The optimization maintains identical numerical behavior while reducing computational overhead through intelligent caching of intermediate results.

✅ Correctness verification report:

Test	Status
⚙️ Existing Unit Tests	🔘 None Found
🌀 Generated Regression Tests	✅ 48 Passed
⏪ Replay Tests	🔘 None Found
🔎 Concolic Coverage Tests	✅ 3 Passed
📊 Tests Coverage	100.0%

🌀 Generated Regression Tests and Runtime

import math
import time
# function to test
from typing import Callable

# imports
import pytest  # used for our unit tests
from src.numpy_pandas.np_opts import bisection_method

# unit tests

# -------------------- BASIC TEST CASES --------------------

def test_basic_linear_root():
    # f(x) = x, root at 0
    codeflash_output = bisection_method(lambda x: x, -1, 1); root = codeflash_output # 542ns -> 542ns (0.000% faster)

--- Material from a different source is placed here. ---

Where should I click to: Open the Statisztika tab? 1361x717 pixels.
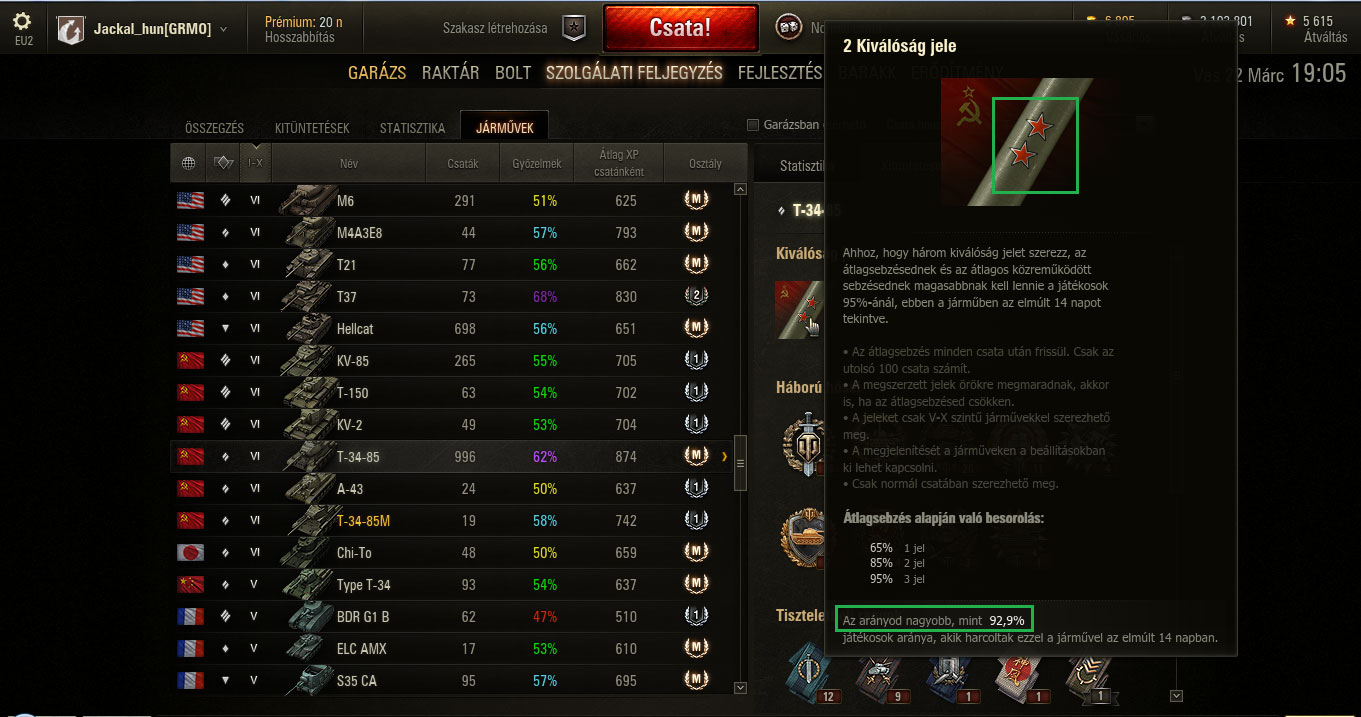click(x=412, y=128)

def test_basic_quadratic_root():
    # f(x) = x^2 - 4, roots at -2 and 2
    codeflash_output = bisection_method(lambda x: x**2 - 4, 0, 3); root = codeflash_output # 6.88μs -> 4.96μs (38.6% faster)

def test_basic_negative_interval():
    # f(x) = x^2 - 4, roots at -2 and 2, test negative interval
    codeflash_output = bisection_method(lambda x: x**2 - 4, -3, 0); root = codeflash_output # 7.17μs -> 5.17μs (38.7% faster)

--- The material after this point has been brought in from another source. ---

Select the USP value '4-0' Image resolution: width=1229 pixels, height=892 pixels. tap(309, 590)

def test_basic_nonzero_epsilon():
    # f(x) = x^3 - x, root at 0
    codeflash_output = bisection_method(lambda x: x**3 - x, -0.5, 0.5, epsilon=1e-5); root = codeflash_output # 792ns -> 833ns (4.92% slower)

def test_basic_custom_max_iter():
    # f(x) = x^2 - 2, root at sqrt(2)
    codeflash_output = bisection_method(lambda x: x**2 - 2, 0, 2, epsilon=1e-6, max_iter=10); root = codeflash_output # 2.79μs -> 2.17μs (28.9% faster)

# -------------------- EDGE TEST CASES --------------------

def test_edge_root_at_endpoint_a():
    # f(x) = x, root at 0, interval [0, 1]
    codeflash_output = bisection_method(lambda x: x, 0, 1); root = codeflash_output # 8.46μs -> 7.17μs (18.0% faster)

def test_edge_root_at_endpoint_b():
    # f(x) = x - 1, root at 1, interval [0, 1]
    codeflash_output = bisection_method(lambda x: x - 1, 0, 1); root = codeflash_output # 4.00μs -> 3.38μs (18.5% faster)

def test_edge_function_flat_near_root():
    # f(x) = (x-1)^5, root at 1, very flat near root
    codeflash_output = bisection_method(lambda x: (x-1)**5, 0, 2, epsilon=1e-8); root = codeflash_output # 709ns -> 792ns (10.5% slower)

def test_edge_function_with_multiple_roots():
    # f(x) = x^3 - x, roots at -1, 0, 1; interval [-2, -0.5] should find -1
    codeflash_output = bisection_method(lambda x: x**3 - x, -2, -0.5); root = codeflash_output # 6.38μs -> 4.88μs (30.8% faster)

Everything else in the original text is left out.